### GIVEN TASK A
In the forum thread about the Russian pilot found in Afghanistan, write out the passage starting at "# Russian pilot" and ending at "agency on Friday.".
### GIVEN TASK B
Translate this sentence from the forum thread about the Russian pilot into French: "It’s very astonishing."
### GIVEN TASK C
Extend the forum thread about the Russian pilot found in Afghanistan past its last post.

### GIVEN TEXT
»»

# Russian pilot found after three decades missing in Afghanistan



## daftandbarmy (1 Jun 2018)

Russian pilot found after three decades missing in Afghanistan 

Military veterans group says man whose plane was shot down wants to return to Russia

A Russian pilot who was missing presumed dead after his plane was shot down three decades ago during the Soviet intervention in Afghanistan has been found alive and wants to come home, according to a military veterans group.

“He is still alive. It’s very astonishing. Now he needs help,” the head of the Russian paratroopers’ union, Valery Vostrotin, told RIA Novosti state news agency on Friday.

https://www.theguardian.com/world/2018/jun/01/russian-pilot-found-after-missing-for-three-decades-in-afghanistan


----------



## Cloud Cover (1 Jun 2018)

Holy crap eh?  And 300 still missing? I assume most are dead by still there may be others. What a book that will  make!

««

Click-target data
»»

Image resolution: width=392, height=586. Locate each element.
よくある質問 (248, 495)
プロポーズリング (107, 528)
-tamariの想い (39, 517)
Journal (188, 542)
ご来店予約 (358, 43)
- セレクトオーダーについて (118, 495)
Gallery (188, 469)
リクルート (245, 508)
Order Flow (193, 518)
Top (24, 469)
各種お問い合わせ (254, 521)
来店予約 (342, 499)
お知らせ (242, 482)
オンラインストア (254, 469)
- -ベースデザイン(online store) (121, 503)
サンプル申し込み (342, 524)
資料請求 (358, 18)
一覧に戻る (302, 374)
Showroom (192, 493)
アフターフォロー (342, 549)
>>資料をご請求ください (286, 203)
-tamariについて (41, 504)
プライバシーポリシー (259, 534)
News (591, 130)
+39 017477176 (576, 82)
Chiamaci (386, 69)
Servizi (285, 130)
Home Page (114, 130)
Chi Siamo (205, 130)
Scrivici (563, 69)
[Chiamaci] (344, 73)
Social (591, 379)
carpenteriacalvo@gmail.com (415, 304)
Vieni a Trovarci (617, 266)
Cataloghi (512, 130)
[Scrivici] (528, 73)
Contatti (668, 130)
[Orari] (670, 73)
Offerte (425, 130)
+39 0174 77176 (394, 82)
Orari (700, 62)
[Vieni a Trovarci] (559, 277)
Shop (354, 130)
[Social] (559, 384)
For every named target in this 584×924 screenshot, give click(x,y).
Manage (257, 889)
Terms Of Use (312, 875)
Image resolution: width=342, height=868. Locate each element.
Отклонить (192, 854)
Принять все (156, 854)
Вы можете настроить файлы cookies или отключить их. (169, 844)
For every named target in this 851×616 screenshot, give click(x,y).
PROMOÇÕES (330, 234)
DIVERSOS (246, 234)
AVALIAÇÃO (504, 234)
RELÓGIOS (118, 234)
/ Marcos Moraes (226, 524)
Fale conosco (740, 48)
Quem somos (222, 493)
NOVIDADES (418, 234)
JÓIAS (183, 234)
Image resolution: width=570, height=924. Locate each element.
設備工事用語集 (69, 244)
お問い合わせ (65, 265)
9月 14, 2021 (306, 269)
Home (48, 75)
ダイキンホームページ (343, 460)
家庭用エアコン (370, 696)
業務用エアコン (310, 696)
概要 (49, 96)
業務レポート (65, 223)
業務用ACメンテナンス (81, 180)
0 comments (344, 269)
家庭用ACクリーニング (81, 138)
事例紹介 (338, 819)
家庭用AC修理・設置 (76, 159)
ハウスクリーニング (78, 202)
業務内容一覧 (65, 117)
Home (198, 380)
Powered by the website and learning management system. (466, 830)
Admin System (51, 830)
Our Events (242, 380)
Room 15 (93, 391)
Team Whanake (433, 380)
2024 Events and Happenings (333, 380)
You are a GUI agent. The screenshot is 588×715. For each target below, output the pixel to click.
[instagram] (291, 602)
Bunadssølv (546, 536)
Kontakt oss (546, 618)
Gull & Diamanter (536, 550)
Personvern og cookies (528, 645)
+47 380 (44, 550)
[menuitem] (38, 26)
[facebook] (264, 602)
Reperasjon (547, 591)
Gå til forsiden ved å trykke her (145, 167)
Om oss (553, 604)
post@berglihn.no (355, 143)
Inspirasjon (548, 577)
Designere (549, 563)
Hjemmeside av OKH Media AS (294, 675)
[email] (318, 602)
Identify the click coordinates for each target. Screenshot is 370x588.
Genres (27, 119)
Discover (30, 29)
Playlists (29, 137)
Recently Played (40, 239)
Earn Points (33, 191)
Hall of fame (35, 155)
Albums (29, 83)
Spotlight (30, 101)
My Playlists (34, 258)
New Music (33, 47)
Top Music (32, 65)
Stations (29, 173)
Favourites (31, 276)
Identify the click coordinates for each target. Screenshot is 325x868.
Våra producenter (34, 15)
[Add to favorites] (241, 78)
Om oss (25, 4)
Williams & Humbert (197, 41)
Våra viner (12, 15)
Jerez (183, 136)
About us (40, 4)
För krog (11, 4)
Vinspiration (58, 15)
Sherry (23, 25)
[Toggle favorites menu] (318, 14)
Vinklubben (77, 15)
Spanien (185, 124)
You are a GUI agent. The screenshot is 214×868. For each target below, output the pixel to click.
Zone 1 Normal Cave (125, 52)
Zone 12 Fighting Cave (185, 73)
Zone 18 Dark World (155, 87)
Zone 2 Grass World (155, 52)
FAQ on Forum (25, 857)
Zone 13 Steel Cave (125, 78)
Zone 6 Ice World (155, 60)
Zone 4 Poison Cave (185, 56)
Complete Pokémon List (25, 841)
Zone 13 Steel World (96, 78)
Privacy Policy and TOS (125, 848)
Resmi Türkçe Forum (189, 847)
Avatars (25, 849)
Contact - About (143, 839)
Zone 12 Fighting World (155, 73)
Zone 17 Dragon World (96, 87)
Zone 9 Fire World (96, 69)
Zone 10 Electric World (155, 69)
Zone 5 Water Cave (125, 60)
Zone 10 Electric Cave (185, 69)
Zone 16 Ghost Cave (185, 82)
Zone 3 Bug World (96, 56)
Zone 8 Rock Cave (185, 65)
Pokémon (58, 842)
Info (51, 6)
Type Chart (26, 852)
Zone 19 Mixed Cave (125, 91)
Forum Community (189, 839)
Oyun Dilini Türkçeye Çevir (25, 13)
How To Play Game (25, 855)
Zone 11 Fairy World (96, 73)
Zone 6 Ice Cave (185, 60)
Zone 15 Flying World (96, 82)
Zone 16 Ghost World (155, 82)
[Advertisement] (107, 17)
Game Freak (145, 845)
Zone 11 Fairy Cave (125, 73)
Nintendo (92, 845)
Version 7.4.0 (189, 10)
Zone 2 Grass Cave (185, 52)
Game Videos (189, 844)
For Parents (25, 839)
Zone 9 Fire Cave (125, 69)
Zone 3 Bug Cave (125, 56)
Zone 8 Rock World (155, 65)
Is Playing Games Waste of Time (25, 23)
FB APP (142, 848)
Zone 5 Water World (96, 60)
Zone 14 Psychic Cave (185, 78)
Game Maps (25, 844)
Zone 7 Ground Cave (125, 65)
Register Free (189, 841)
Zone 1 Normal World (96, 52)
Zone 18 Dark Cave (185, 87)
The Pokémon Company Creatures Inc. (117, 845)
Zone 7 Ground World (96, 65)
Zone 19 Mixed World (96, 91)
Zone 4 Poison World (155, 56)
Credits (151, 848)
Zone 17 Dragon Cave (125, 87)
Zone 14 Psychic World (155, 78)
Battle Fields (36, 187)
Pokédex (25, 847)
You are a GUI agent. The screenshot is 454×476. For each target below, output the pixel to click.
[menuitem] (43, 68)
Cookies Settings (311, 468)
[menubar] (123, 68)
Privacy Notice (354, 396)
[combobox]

««

### TASK RESPONSE A
# Russian pilot found after three decades missing in Afghanistan



## daftandbarmy (1 Jun 2018)

Russian pilot found after three decades missing in Afghanistan 

Military veterans group says man whose plane was shot down wants to return to Russia

A Russian pilot who was missing presumed dead after his plane was shot down three decades ago during the Soviet intervention in Afghanistan has been found alive and wants to come home, according to a military veterans group.

“He is still alive. It’s very astonishing. Now he needs help,” the head of the Russian paratroopers’ union, Valery Vostrotin, told RIA Novosti state news agency on Friday.

### TASK RESPONSE B
C’est très étonnant.

### TASK RESPONSE C
----------



## OldSolduer (1 Jun 2018)

This reminds me of the Japanese soldiers in the Pacific Ocean island who never surrendered. As late as 1970 or so there were reports of them appearing.


----------



## jollyjacktar (1 Jun 2018)

Hamish Seggie said:
			
		

> This reminds me of the Japanese soldiers in the Pacific Ocean island who never surrendered. As late as 1970 or so there were reports of them appearing.



This guy seems to have gone native though.  Whereas the Japanese soldiers were still in combat operations mode.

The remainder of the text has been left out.